Kabanda grew up in Uganda in troubled political times, won a scholarship and graduated from Juilliard, and is now a World Bank development expert. This interesting range of life experience has convinced him of the importance of culture and the arts for three reasons: the direct economic importance of the cultural sector, the role of culture in stimulating the imagination and generating ideas, and its encouragement of collaboration and social capital. If it isn’t creative, you don’t have much of an economy.
The book covers several perspectives: there is a section making the general case for the economic importance of the arts; one looking at trade including the role of digital and tourism; chapters on gender and on the role of the arts in mental health and urban life; and one about data, and the paucity of statistics and weaknesses in conceptualising and measuring the creative industries and their economic development role.

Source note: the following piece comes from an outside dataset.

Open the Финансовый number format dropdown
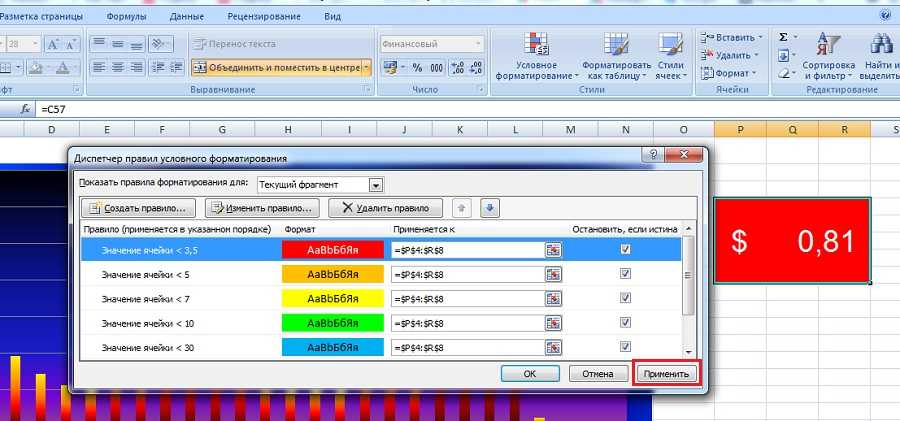Screen dimensions: 900x421 coord(479,44)
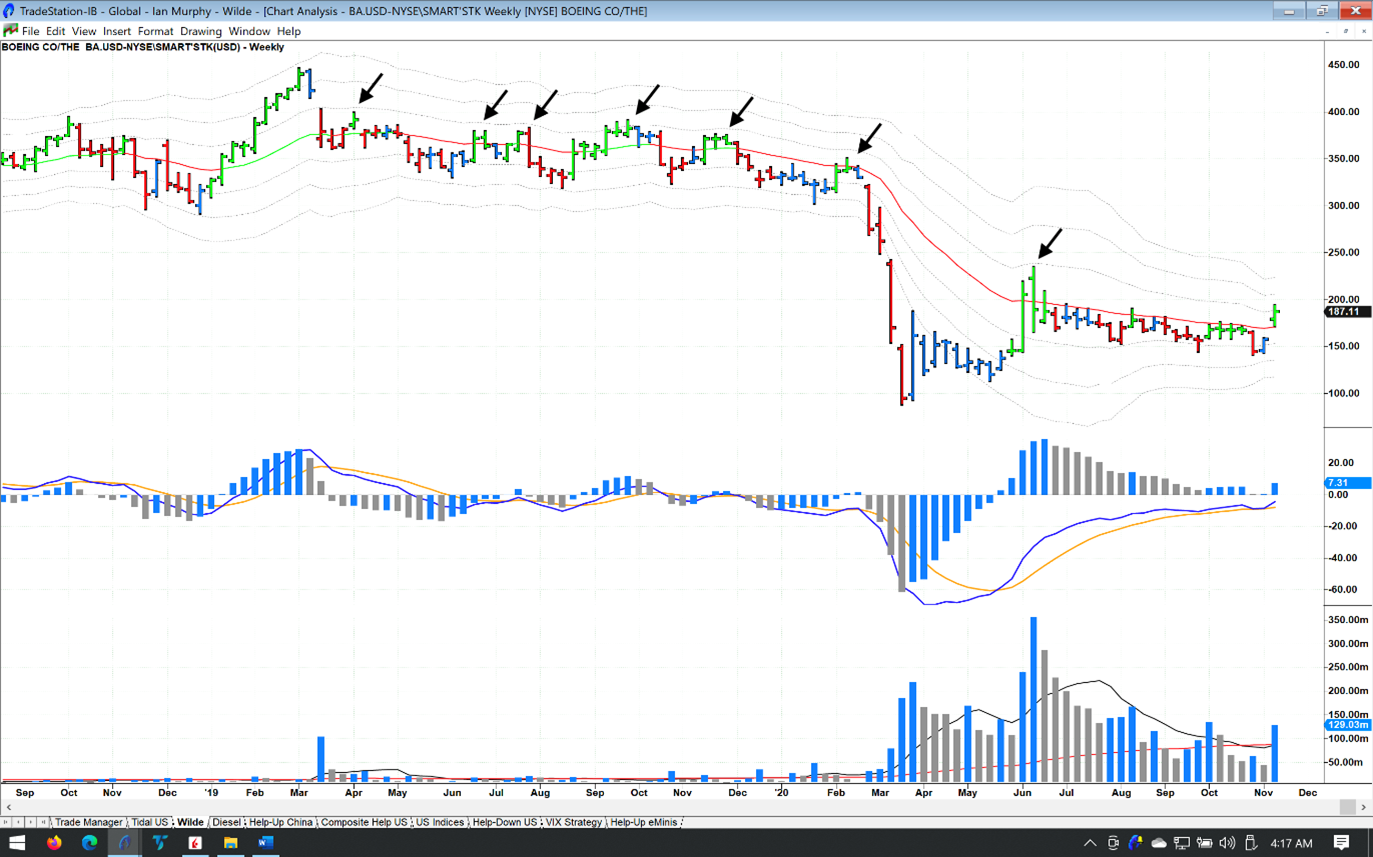Show hidden system tray icons
The image size is (1373, 857).
1089,843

There is an astonishingly small literature on the economics of arts and culture, given their importance in our lives but also – patently – the economy In the UK for instance it’s only recently that we’ve come to debate the ‘creative sector’ even though it’s comparable in scale to the financial sector. There are exceptions – Tyler Cowen is a prominent one. I’ve wondered if this reflects an avoidance of some difficult economic questions concerning how to handle public goods, externalities and self-fulfilling phenomena but this hasn’t kept economists from analysing environmental issues or financial markets. So I’m not completely sure of the reason. It’s tempting to suggest it’s because economists so often either don’t have or (more often) hide their human hinterland because of the culture of economics itself. Perhaps it’s because of the absence of data, the gaps in our understanding of how to measure intangibles with public good characteristics), and indeed the unmeasurability of some aspects of the arts. (The book kindly quotes me riffing on this.)

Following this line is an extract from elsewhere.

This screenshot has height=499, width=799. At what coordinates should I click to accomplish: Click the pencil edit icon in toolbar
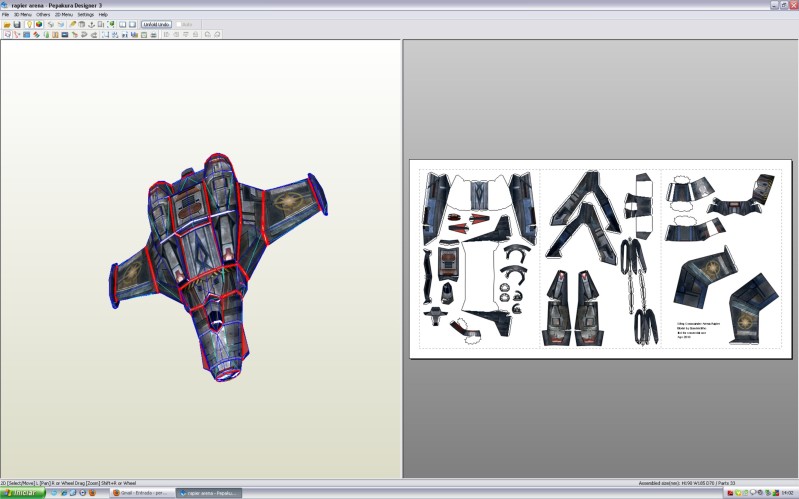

This lacuna in the economics literature of course makes The Creative Wealth of Nations all the more welcome. I particularly liked the chapters on mental health – so important for economic development in some countries and, crucially, in some rapidly-growing mega-cities fraught with violence in their slum areas – and on cultural tourism, both very thought provoking. The chapter on digital considers the oligopoly in the music industry and advocates a competing platform (dTunes, music for development) to create a market for local musicians who are below the radar of the big players.
As well as being a fascinating exploration of an area too little considered in economics, the book is also a throughly enjoyable read. It’s really well written and constructed around an extended musical metaphor – above my head but much appreciated anyway.